By Olubunmi Adeniyi
Lagos. July 31, 2012: More than half of Federal Government Ministries, Departments and Agencies (MDAs) numbering over 810 are yet to have a website, Minister of Communication Technology, Omobola Johnson has revealed while decrying the low online presence of the Nigeria public sector.
Johnson disclosed this in Lagos at the weekend in a presentation, tagged “Cashlite Nigeria- The related Telecommunication and Technology Issues” delivered at the 2012 Web-Jurist Award organised by Lagos-based consultancy, Philips Consulting Limited.
To further drive home the point, the Communication Technology Minister told attendees at the 2012 Web-Jurist Award that, “what we see in government parastatal is not a very good picture. Out of about 810 MDAs that we have, only about half of them have their website functioning; more than half of them are yet to have their website and there are number of them that are information only and not interactive.”
According to her, “MDAs are not widely seen on the website. In terms of quality of website we are still not doing well.

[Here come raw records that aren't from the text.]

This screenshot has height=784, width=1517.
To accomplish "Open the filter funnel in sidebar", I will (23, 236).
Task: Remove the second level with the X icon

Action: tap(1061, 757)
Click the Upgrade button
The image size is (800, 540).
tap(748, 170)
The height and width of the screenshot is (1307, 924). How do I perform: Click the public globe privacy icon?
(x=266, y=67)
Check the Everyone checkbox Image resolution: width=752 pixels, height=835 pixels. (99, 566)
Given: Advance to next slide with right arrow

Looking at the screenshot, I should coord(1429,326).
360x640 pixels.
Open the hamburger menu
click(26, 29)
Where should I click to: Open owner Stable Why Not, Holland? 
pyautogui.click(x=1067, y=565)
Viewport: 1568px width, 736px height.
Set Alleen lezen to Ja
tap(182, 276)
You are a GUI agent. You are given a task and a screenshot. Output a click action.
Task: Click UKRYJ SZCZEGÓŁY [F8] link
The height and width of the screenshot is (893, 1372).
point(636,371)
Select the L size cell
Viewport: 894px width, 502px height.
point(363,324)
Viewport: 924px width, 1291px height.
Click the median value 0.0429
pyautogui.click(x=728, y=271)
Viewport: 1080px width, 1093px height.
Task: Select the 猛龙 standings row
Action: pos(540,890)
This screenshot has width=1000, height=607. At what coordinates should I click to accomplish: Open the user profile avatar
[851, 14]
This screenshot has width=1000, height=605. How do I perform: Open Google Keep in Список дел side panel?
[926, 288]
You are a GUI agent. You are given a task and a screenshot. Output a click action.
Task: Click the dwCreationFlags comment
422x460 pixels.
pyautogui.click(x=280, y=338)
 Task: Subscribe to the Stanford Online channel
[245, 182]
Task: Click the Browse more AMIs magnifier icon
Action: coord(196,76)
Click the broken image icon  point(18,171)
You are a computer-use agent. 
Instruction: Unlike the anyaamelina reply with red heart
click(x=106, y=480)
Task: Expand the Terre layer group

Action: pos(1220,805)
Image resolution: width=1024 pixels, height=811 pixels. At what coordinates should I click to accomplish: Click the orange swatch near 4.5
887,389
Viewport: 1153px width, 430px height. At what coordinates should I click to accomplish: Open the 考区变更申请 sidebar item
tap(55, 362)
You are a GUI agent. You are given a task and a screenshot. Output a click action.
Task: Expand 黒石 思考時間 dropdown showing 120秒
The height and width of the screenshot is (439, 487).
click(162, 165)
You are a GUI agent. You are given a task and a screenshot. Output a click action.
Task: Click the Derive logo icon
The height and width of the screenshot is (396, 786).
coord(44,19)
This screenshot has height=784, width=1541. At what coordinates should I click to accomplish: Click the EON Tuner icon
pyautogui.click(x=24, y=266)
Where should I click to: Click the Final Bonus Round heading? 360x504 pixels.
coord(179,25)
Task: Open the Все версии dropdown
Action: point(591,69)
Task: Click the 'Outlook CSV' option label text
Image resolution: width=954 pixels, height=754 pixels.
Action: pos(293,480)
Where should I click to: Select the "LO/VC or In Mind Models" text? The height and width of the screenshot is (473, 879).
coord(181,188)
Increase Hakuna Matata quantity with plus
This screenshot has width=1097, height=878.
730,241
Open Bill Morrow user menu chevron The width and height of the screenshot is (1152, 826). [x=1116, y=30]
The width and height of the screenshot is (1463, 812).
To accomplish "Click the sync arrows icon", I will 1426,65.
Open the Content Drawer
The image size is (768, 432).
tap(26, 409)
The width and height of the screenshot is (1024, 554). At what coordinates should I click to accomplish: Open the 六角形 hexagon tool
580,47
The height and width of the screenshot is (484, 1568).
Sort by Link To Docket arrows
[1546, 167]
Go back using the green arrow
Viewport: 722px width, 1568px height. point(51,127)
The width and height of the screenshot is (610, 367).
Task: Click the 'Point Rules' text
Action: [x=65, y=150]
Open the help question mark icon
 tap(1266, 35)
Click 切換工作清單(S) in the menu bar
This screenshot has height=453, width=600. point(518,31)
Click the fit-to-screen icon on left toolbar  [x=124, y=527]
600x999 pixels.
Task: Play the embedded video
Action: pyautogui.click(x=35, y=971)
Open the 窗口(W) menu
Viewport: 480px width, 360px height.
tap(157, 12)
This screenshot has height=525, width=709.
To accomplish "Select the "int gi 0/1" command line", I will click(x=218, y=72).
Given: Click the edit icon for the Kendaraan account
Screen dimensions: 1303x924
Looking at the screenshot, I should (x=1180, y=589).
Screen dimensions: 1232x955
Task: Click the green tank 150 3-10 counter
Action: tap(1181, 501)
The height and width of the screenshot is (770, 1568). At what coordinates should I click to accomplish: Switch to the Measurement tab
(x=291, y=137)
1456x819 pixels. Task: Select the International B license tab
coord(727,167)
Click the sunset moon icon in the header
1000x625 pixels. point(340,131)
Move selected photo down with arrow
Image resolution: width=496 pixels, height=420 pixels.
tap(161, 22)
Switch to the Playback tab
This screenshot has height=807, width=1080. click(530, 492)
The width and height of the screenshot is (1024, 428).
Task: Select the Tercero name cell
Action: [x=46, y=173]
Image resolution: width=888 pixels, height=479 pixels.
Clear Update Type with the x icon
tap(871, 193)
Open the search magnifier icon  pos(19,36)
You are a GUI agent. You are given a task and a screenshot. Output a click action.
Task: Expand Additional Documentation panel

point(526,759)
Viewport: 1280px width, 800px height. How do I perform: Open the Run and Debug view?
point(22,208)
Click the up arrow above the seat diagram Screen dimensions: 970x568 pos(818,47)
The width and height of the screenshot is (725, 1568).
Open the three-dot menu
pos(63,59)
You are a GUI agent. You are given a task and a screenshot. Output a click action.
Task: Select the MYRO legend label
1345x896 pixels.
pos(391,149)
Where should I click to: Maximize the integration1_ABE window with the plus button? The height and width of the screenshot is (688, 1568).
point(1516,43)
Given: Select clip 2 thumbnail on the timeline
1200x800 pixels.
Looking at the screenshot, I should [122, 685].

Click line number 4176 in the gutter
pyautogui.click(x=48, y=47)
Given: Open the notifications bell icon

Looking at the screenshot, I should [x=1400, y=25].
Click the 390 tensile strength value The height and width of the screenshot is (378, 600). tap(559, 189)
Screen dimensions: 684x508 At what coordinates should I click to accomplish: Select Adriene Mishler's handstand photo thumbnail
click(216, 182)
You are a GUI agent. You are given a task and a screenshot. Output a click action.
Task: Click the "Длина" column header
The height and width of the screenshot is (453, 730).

We still have a lot of work to do.”
To resolve this, she said the ministry has started working on building a national government portal that will stand out while also promising that, “we will standardize the format of the websites.”
The Minister says that there will be a common and certain look and feel of all government agency’s website, adding that there will be a single entry point and for all that will be on the nation’s gateway portal, www.nigeria.gov.ng.
The Ministry of Information is in custodian of government information while the Ministry of Communication Technology thinks about the security and protection of the website through Galaxy Backbone, the Minister adds.
The Minister also commended Phillips Consulting for its over a initiatives of spearheading campaigns for Nigerians to put their businesses online, saying that her ministry is in full support of the initiative.
Talking about technology and cashlite initiative, the minister said the role of technology in cashless or mobile payment system is everything, noting that the way forward is electronic.
She states that Cash-lite initiative can drive transformation innovation and growth in the Information and Communication Technology (ICT) sector while also noting that the Lagos Cashless Policy initiative has over 150,000 Point of Sale Terminal (POS) registered in the state.
There are opportunities to transform retail payments and drive growth in e-commerce in Nigeria, even as Nigerians are increasingly adopting technology as Nigeria becomes the first African country where mobile browsing overtakes desktop browsing and rapidly increasing volume of electronic payment system, Johnson adds.
According to her, to practice this effectively there is need to improve the country’s broadband penetration to meet the growing demand for accelerated economic growth as broadband or more importantly universal access to broadband is becoming a significant indicator of development and competitiveness amongst nations the world over.
Issues hindering broadband growth include ICT infrastructure, poor national coverage, cost of access and speed of access such that, “we have our ICT infrastructures still been rolled out, we don’t have enough coverage particularly the fibre optic infrastructure and the advanced wireless technology that enable the transaction on the network”
According to her, “we still have the issue of vandalisation, fibre-cut, issue of right of way by state and local government and a number of things affecting the system.”
Also speaking at the award ceremony, Chief Executive Officer, WAZZIT, Brian Richardson said there are many areas of innovation opportunities around mobile banking, adding that the system is part of the mainstream.
Richardson who notes that mobile has to be at the centre of any bank strategy says that financial institutions can reap massive reward from mobile banking if they wake up on time.
“Tomorrows achievement is planned and implemented today, there is enormous opportunity in Nigeria,” he says.